Des problèmes de communication et d’équilibre sont apparus entre les sections. Lorsque les cordes et les bois se transmettaient des phrases, ils semblaient raconter des histoires différentes au lieu de compléter des phrases. Les cordes recouvraient souvent la belle écriture divisi pour vents ou trombones. Le trio bien-aimé manquait de la sensation d'élan tourbillonnant, aérien et circulaire - peut-être à cause du rythme fort de Labadie - qui rend le retour aux premières mesures du troisième mouvement un tel délice vrombissant.

Le Concerto pour piano n°18 en si bémol de Mozart, avec Emanuel Ax comme soliste, a ouvert le programme. Rétrospectivement, il est évident que Labadie avait calibré son orchestre aux dimensions de Schubert. La plénitude du ton des musiciens, la force de leur attaque, l'opacité de la texture, tout cela alourdit la simple jovialité du Mozart.

Ces deux pièces partagent un esprit tout aussi extraverti et convivial compensé par des moments d’intimité surprenants. Dans Mozart, cette intimité prend la forme d'un thème et de variations en mineur pendant l'Andante. Cela ressemble presque à un air de concert de mélancolie légèrement exprimée qui a besoin de temps pour se dénouer ; Labadie a plutôt lancé un drame de grande envergure. Quand Axe a rendu les octaves rapides et brisées de Mozart comme un charmant murmure, l'orchestre l'a ignoré et a continué. Dans le mouvement final, le soliste et l'orchestre se perdaient parfois.
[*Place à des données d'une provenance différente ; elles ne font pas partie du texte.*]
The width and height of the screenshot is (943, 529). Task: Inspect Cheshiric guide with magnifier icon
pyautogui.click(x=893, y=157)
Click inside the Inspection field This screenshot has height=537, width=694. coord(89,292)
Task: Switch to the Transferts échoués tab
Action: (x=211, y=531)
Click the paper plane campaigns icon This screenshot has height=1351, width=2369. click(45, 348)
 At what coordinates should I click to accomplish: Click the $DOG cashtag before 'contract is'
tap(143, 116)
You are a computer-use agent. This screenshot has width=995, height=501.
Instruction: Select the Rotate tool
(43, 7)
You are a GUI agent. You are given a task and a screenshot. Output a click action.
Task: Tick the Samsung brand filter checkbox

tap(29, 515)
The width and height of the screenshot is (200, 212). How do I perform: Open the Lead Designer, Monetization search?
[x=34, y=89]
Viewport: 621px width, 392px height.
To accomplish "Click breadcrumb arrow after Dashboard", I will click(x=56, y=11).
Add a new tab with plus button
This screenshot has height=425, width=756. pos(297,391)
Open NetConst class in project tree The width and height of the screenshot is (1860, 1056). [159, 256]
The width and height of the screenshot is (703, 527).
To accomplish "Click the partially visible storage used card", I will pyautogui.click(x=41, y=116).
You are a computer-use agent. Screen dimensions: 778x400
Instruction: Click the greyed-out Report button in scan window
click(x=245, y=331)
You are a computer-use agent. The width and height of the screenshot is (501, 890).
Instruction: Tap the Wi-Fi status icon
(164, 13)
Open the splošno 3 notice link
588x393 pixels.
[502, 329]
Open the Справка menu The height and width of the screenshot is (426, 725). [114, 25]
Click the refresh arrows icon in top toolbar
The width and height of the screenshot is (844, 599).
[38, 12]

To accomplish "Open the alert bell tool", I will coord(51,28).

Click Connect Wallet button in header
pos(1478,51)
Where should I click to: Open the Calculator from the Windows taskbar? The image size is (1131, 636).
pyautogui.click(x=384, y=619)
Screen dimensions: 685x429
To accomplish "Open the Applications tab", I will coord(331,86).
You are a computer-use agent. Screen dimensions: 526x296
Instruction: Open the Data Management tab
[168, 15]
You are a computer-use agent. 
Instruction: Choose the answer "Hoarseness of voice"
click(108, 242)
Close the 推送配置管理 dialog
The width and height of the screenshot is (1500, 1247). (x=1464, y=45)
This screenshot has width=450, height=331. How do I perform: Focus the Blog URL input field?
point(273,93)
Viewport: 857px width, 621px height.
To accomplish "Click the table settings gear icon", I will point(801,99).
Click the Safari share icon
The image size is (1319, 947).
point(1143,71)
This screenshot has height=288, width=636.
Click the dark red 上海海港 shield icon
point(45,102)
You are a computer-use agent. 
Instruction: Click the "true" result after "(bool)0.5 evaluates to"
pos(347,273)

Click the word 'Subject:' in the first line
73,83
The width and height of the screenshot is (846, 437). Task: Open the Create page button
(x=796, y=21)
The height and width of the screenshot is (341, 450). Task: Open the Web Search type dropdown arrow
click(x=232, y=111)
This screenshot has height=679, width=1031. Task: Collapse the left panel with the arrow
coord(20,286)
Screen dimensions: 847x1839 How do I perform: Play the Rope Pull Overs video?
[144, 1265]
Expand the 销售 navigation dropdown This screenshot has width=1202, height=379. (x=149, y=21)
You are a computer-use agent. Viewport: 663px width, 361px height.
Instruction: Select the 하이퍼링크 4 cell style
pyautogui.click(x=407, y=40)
Axe, qui a enregistré le concerto dans les années 1980, avait les notes à portée de main. Il a joué largement, avec assurance, montrant l'architecture de passages entiers et frappant les appoggiatures de Mozart avec une effronterie effrontée, même si des phrases individuelles manquaient de détails. Axe survolait les gammes, et il n'y avait pas beaucoup de beauté à savourer dans son traitement direct des mélodies qui avaient le potentiel de chanter.

Son rappel, l'arrangement par Liszt de la chanson de Schubert « Ständchen », était à l'opposé : un murmure de quelque chose d'intime au clair de lune. Il exprimait la mélodie avec élégance et appliquait de la souplesse à l'accompagnement d'accords.

L'Orchestre de Saint-Luc a également trouvé l'inspiration dans ses derniers instants sur scène. Alors que le quatrième mouvement de la symphonie de Schubert touchait à sa fin intense, ses thèmes traversant la texture dominante, les musiciens ont creusé profondément pour un son enraciné qui se sentait attentif à l'importance de la partition - et à la musique qu'ils composaient ensemble.